Wireless charging solutions for EVs are here
As interest in eco-friendly electric vehicles, or EVs, continues to soar, some truly innovative companies are developing wireless charging solutions to make recharging EVs vastly simpler, resulting in an ultimately more frictionless consumer experience overall.
Israeli startup Electreon is taking a novel approach to the problem of charging an electric vehicle: it’s scoping out the possibility of electrifying roads to provide a charge for the EVs that traverse them. The company has been testing this inventive solution outside of Tel Aviv on roads with copper coils, embedded 900 feet below pavement, which transmit recharging wireless energy to the vehicle driving above. While millions of miles of roads would need to be retrofitted with this copper coiling, Electreon is focusing its pilot efforts on a public bus route in Tel Aviv to start, which has the added benefits of lowering reliance on imported oil and improving Israeli city air quality.

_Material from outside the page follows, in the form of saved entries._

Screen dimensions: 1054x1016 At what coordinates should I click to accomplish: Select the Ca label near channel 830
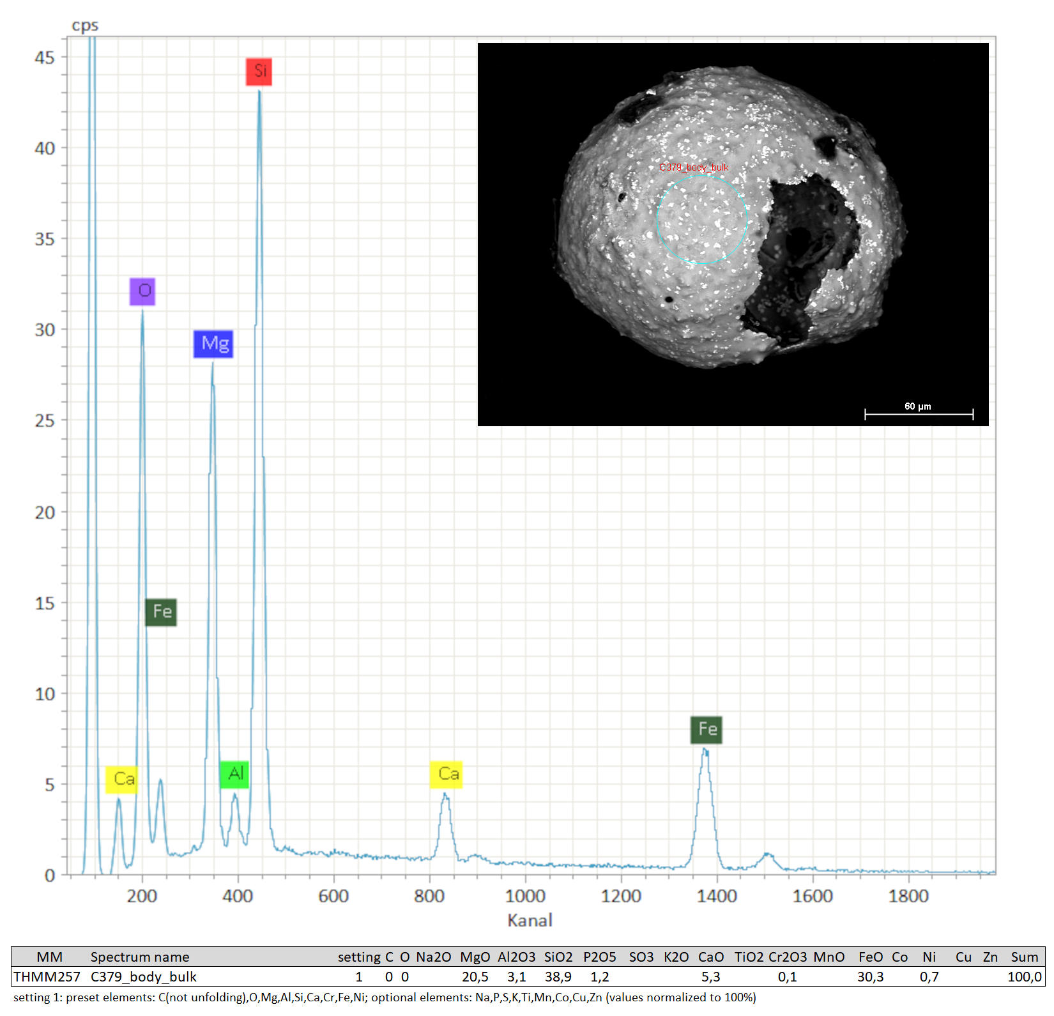(x=447, y=774)
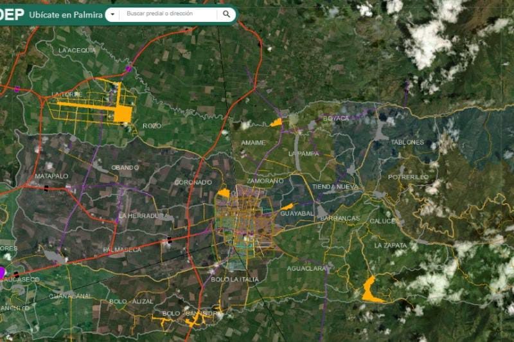This screenshot has height=342, width=514.
Task: Click the orange polygon at Guayabal
Action: [287, 207]
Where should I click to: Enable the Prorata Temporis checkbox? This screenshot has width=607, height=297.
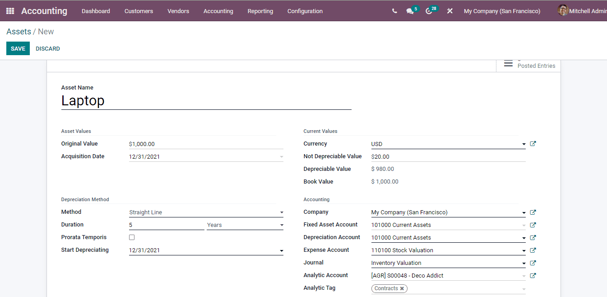click(x=131, y=237)
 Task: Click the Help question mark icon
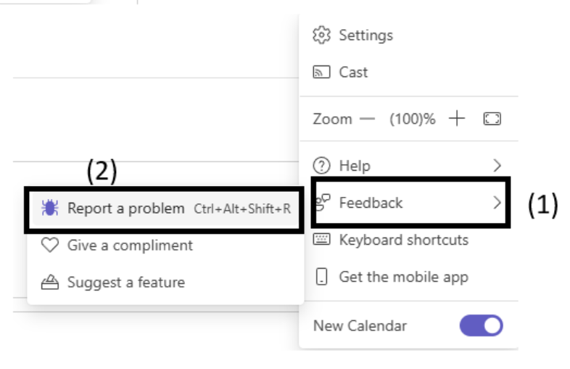(321, 166)
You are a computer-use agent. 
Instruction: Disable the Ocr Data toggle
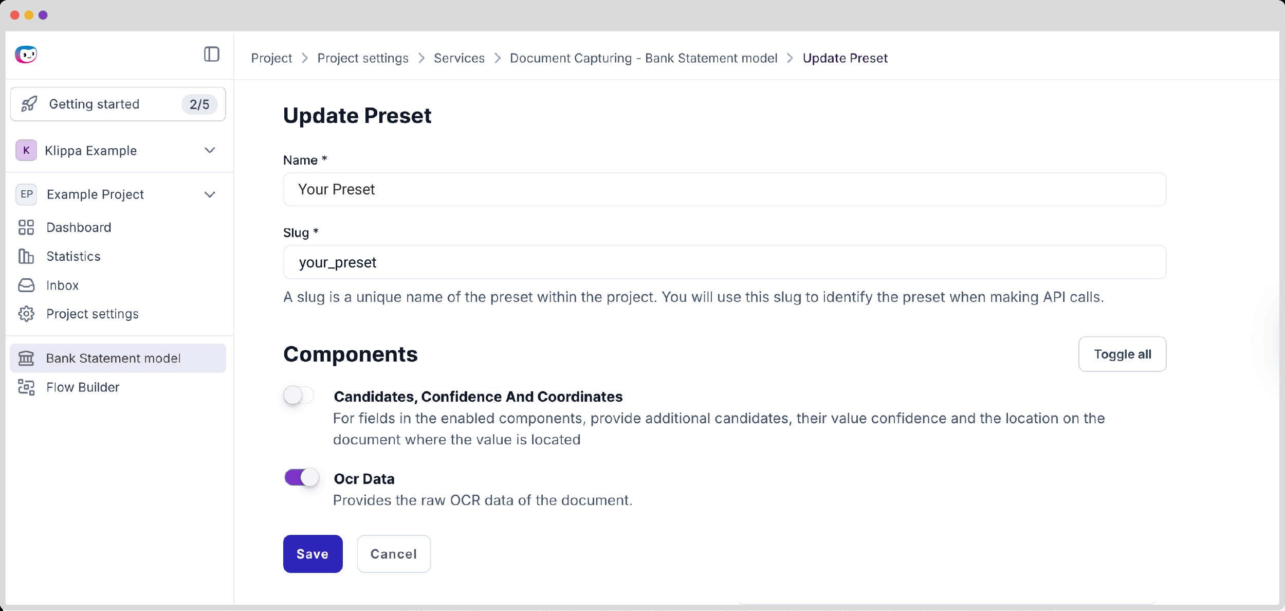click(302, 477)
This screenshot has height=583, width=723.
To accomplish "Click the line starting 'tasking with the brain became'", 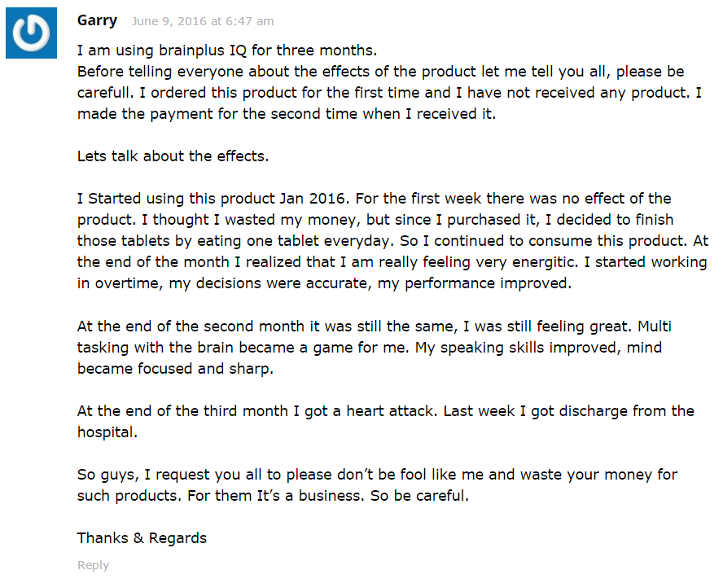I will pyautogui.click(x=370, y=348).
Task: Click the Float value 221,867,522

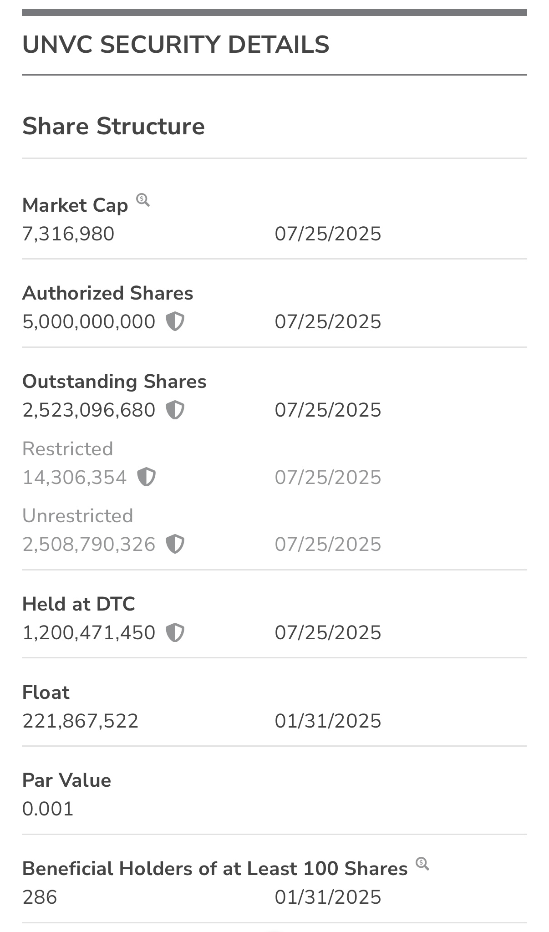Action: coord(80,721)
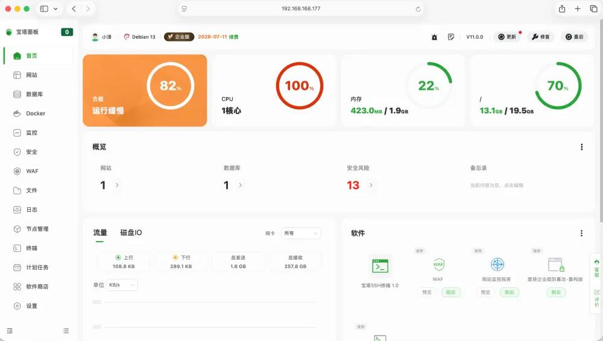The image size is (603, 341).
Task: Click the 修复 repair button
Action: click(x=540, y=37)
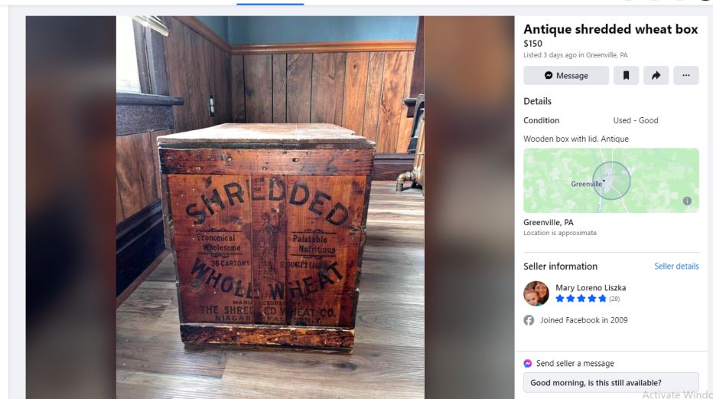Click the message text input field
Screen dimensions: 713x399
(x=611, y=383)

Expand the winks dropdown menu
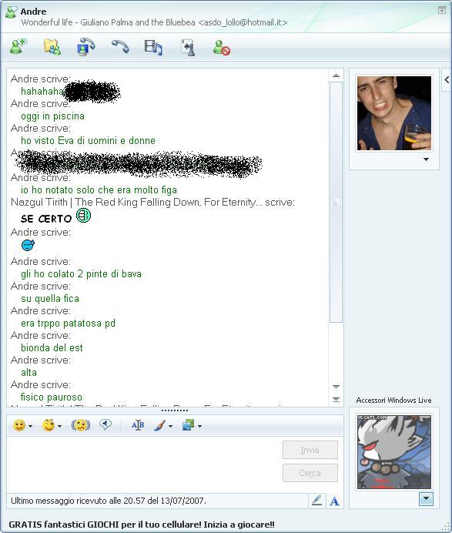point(60,426)
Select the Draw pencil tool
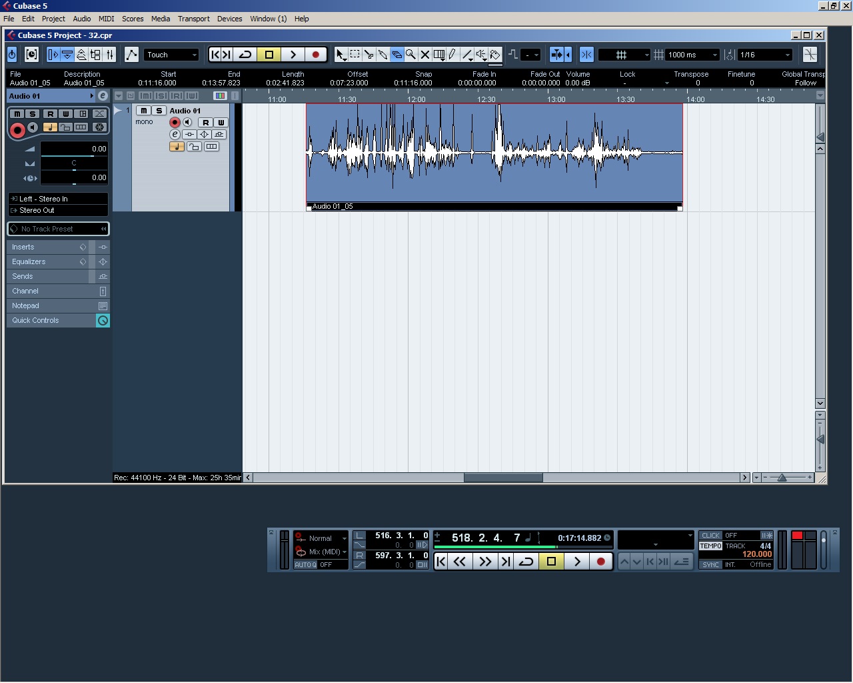 [x=453, y=55]
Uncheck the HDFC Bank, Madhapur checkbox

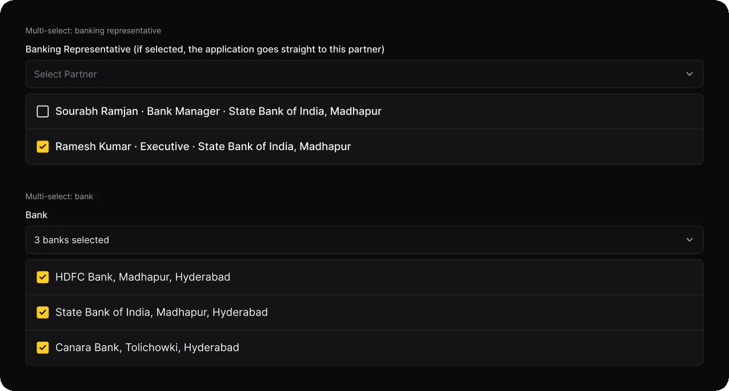point(43,277)
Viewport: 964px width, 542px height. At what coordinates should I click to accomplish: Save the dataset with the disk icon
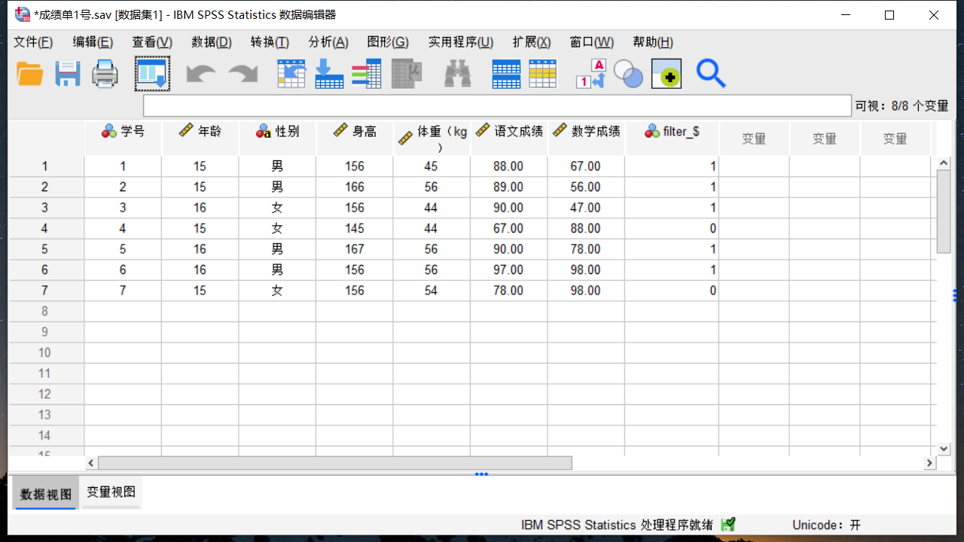(x=67, y=73)
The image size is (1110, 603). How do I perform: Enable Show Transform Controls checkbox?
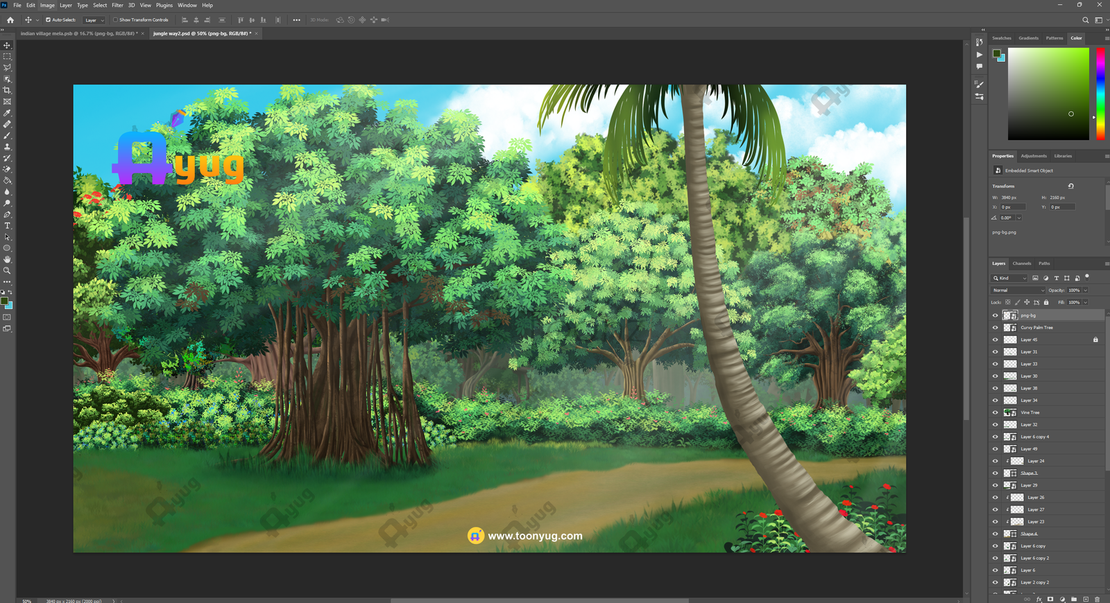[115, 20]
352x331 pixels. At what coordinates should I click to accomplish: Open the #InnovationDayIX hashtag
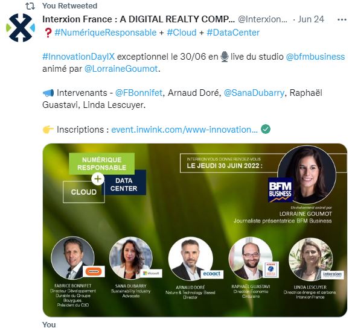point(78,57)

Wireless charge innovator WiTricity is partnering with big-name auto manufacturers like GM, Honda, and Nissan to license its wireless charging capabilities. The company invented a car-charging system for EVs to park over, and this system uses magnetic resonance to transfer energy to the battery located underneath the vehicle. WiTricity reported that the device has 90-93% charging efficiency and is the most interoperable system currently available. The charging system accommodates a range of car clearances and can be purchased as on-ground charging pad for a private residence or placed under the pavement for public use.
RESEARCHERS AT STANFORD
Stanford scientists Sid Assawaworrarit and Shanhui Fan published research around a new wireless charging system that can transfer energy to a moving device within arm’s length. While this research is still new and has only been tested on smaller subjects, it opens the door for future tests that could lead to a more efficient and cordless way of charging electric vehicles. Based on their current research, Assawaworrarit and Fan designed an amplifier that transmitted more than enough power to charge a phone over two feet away with 92% efficiency, and posited that they could transmit power to an object moving at 200 mph, far faster than any electric car will (or should) be moving.